AIM: Reproduce every one of the rows below word for word, changing nothing.

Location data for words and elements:
>> start

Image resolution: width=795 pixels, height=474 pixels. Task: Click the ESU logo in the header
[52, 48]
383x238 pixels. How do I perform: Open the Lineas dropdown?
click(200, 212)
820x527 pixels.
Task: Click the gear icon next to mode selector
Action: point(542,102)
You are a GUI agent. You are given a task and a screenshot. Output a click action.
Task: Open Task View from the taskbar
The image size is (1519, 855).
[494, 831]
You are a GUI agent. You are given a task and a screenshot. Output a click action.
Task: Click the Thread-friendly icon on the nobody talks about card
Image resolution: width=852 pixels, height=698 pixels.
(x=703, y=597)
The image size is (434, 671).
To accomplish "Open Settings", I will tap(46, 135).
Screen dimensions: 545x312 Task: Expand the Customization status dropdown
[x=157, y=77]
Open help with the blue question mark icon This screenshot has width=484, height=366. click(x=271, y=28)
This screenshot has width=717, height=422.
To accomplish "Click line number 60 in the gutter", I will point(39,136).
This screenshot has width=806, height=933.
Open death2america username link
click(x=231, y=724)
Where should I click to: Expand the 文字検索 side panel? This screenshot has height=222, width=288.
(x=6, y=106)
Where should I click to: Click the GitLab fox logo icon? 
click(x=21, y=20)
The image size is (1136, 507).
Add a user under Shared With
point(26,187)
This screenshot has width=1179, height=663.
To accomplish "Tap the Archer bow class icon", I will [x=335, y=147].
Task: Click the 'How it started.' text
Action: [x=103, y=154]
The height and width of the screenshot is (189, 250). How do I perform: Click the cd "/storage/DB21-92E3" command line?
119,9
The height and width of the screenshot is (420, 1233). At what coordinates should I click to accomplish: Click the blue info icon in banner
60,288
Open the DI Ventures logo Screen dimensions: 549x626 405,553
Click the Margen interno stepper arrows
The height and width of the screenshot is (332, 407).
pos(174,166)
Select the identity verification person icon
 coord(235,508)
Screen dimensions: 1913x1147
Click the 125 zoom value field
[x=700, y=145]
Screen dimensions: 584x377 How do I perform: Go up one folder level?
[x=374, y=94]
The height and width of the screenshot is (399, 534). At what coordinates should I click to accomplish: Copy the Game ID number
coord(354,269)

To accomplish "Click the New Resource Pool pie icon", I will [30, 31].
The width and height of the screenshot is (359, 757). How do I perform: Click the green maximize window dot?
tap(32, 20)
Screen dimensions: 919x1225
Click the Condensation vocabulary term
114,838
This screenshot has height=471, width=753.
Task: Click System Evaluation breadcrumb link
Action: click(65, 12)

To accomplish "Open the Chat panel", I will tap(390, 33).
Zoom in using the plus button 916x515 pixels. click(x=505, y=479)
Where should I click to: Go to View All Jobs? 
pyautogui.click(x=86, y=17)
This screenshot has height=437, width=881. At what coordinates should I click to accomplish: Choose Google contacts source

>> end

FINAL ANSWER:
Image resolution: width=795 pixels, height=474 pixels. Task: Click the ESU logo in the header
[52, 48]
383x238 pixels. How do I perform: Open the Lineas dropdown?
click(200, 212)
820x527 pixels.
Task: Click the gear icon next to mode selector
Action: point(542,102)
You are a GUI agent. You are given a task and a screenshot. Output a click action.
Task: Open Task View from the taskbar
The image size is (1519, 855).
[494, 831]
You are a GUI agent. You are given a task and a screenshot. Output a click action.
Task: Click the Thread-friendly icon on the nobody talks about card
Image resolution: width=852 pixels, height=698 pixels.
(x=703, y=597)
The image size is (434, 671).
To accomplish "Open Settings", I will tap(46, 135).
Screen dimensions: 545x312 Task: Expand the Customization status dropdown
[x=157, y=77]
Open help with the blue question mark icon This screenshot has width=484, height=366. click(x=271, y=28)
This screenshot has width=717, height=422.
To accomplish "Click line number 60 in the gutter", I will point(39,136).
This screenshot has width=806, height=933.
Open death2america username link
click(x=231, y=724)
Where should I click to: Expand the 文字検索 side panel? This screenshot has height=222, width=288.
(x=6, y=106)
Where should I click to: Click the GitLab fox logo icon? 
click(x=21, y=20)
The image size is (1136, 507).
Add a user under Shared With
point(26,187)
This screenshot has width=1179, height=663.
To accomplish "Tap the Archer bow class icon", I will [x=335, y=147].
Task: Click the 'How it started.' text
Action: [x=103, y=154]
The height and width of the screenshot is (189, 250). How do I perform: Click the cd "/storage/DB21-92E3" command line?
119,9
The height and width of the screenshot is (420, 1233). At what coordinates should I click to accomplish: Click the blue info icon in banner
60,288
Open the DI Ventures logo Screen dimensions: 549x626 405,553
Click the Margen interno stepper arrows
The height and width of the screenshot is (332, 407).
pos(174,166)
Select the identity verification person icon
 coord(235,508)
Screen dimensions: 1913x1147
Click the 125 zoom value field
[x=700, y=145]
Screen dimensions: 584x377 How do I perform: Go up one folder level?
[x=374, y=94]
The height and width of the screenshot is (399, 534). At what coordinates should I click to accomplish: Copy the Game ID number
coord(354,269)

To accomplish "Click the New Resource Pool pie icon", I will [30, 31].
The width and height of the screenshot is (359, 757). How do I perform: Click the green maximize window dot?
tap(32, 20)
Screen dimensions: 919x1225
Click the Condensation vocabulary term
114,838
This screenshot has height=471, width=753.
Task: Click System Evaluation breadcrumb link
Action: click(65, 12)

To accomplish "Open the Chat panel", I will tap(390, 33).
Zoom in using the plus button 916x515 pixels. click(x=505, y=479)
Where should I click to: Go to View All Jobs? 
pyautogui.click(x=86, y=17)
This screenshot has height=437, width=881. At what coordinates should I click to accomplish: Choose Google contacts source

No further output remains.